Benita Mayo (she/her) began meditating in 2015 during her first yoga teacher training. She has taken the MBSR course,  trained with Cyndi Lee, Tibetan Buddhist and Lay Buddhist Chaplain earning a level 2 Mindfulness Meditation certification and enrolled in the Socially Engaged Buddhist program at Upaya Zen Center.  Benita was introduced to IMCC upon her return to Charlottesville in 2017. She currently serves on the Diversity, Equity, Inclusion and Justice committee.

She is native of Virginia and holds an undergraduate degree in Rhetoric & Communications from UVA.  Upon graduating from UVA, she began her career with State Farm Insurance. She is active in the community as a yoga & meditation teacher at UVA, board member at Common Ground, birth doula with Birth Sisters of Charlottesville and renting artist at McGuffey Art Center.


Phyllis Savides (she/her) was introduced to meditation through an organization called Women’s Way in the early 1990’s.   Years later, she joined Sharon Beckman-Brindley’s Interpersonal Presence Supervision Group and it was then that she returned to the practice.   Over the last 15 years,  she has participated in several Insight Dialogue meditation retreats with Sharon and Phyllis Hicks.  A social worker by profession, Phyllis retired from the Albemarle County Department of Social Services in 2021 after having worked there for 23 years, most recently as Director. Phyllis is married and is quite bonded to her 4-legged companions. Currently, she and her husband, John have 2 cats and 1 dog.  She loves to garden and sing and play guitar and piano.

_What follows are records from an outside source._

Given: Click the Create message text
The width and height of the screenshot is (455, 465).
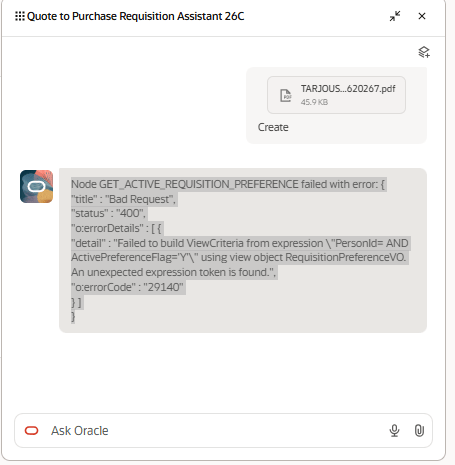Looking at the screenshot, I should (x=273, y=127).
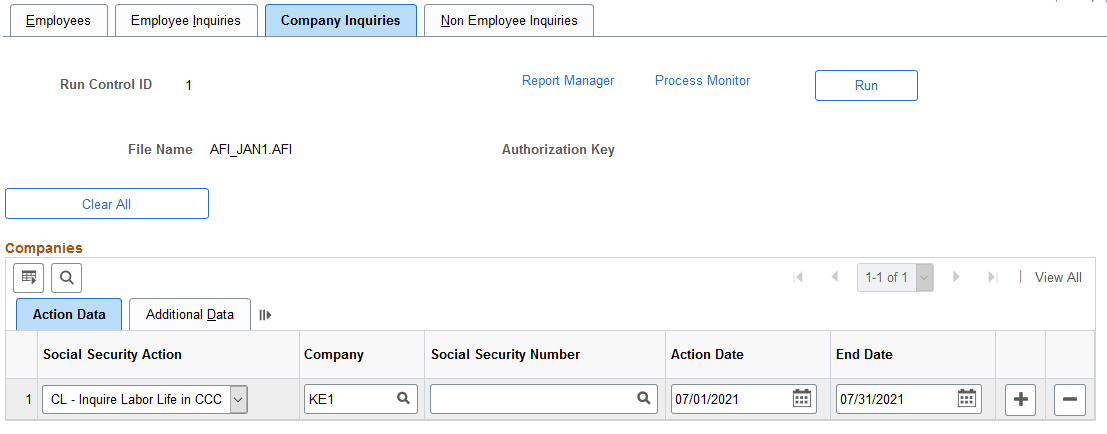Open Process Monitor link

pos(702,81)
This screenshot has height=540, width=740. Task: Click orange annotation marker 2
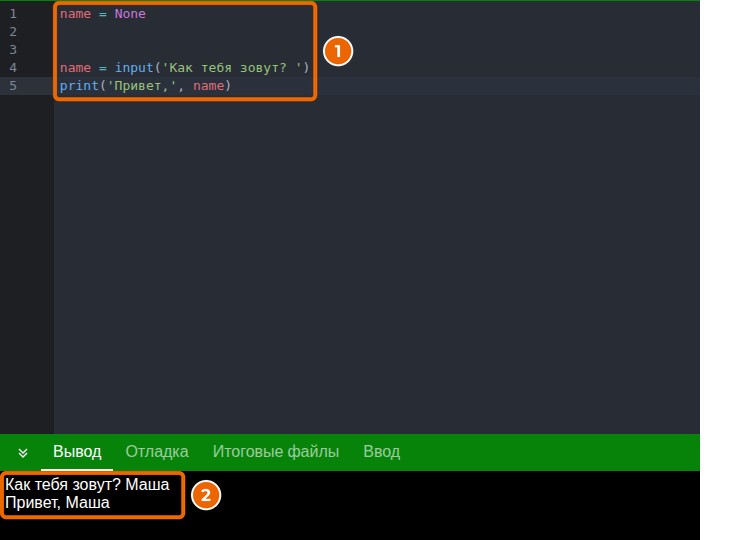point(206,495)
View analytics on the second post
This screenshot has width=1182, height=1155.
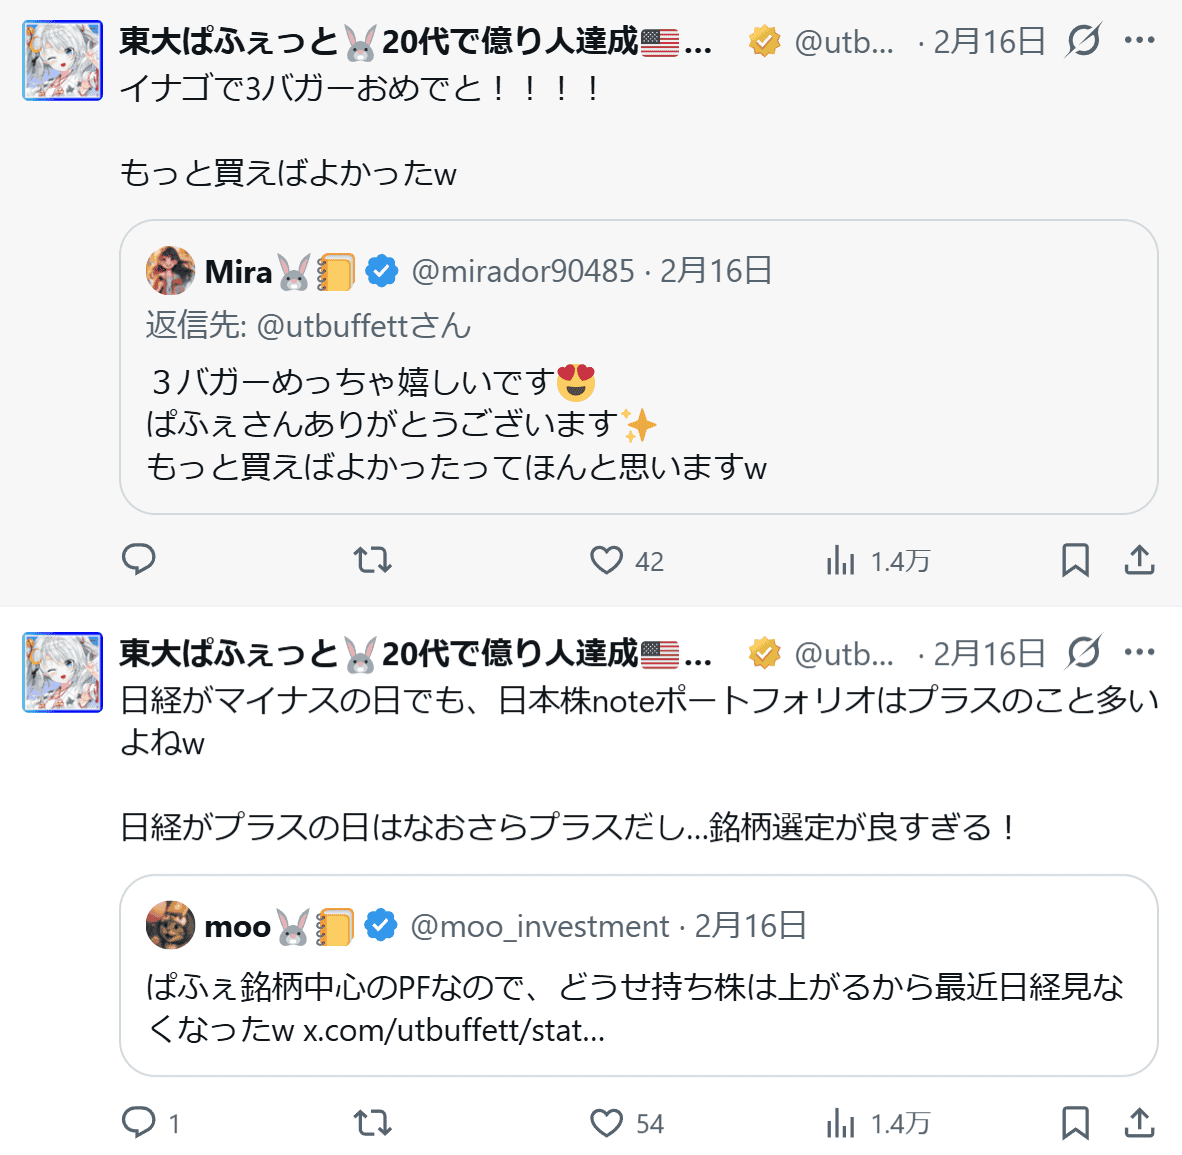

Ann Marie Smith (she/her) began meditating in 2008 when she took a MBSR course with IMCC teacher Susan Stone.  Meditation re-oriented her life and sangha enriches it. She joined the IMCC Board in January 2018 overseeing the Care Committee.  Ann Marie graduated with a Master of Divinity from Union Presbyterian Seminary in Richmond in May 2018 and completed the Chaplaincy Residency at the UVA Medical Center in August 2020.  She is also a formal student at the New York Zen Center for Contemplative Care, which specializes in end-of-life and bereavement care.  Locally, she serves as an advisor to Congregate. She lives in Charlottesville with her husband, two daughters, son, dog and cat!


Shannon McNett Williams (she/her) began meditating in 2010 after a friend invited her to join what would become part of the Innerwork Center in Richmond, Virginia. Over the past ten years meditation has become something that she craves instead of something she “should” do. This shift has been life-changing. Since joining IMCC, Shannon has been grateful for opportunities to gain wisdom and fellowship by becoming part of a racial affinity group and a young adult group.  Shannon cares for two young children and works part-time as a psychotherapist. She loves being outside—pulling weeds, watching things grow, and walking by the Rivanna River.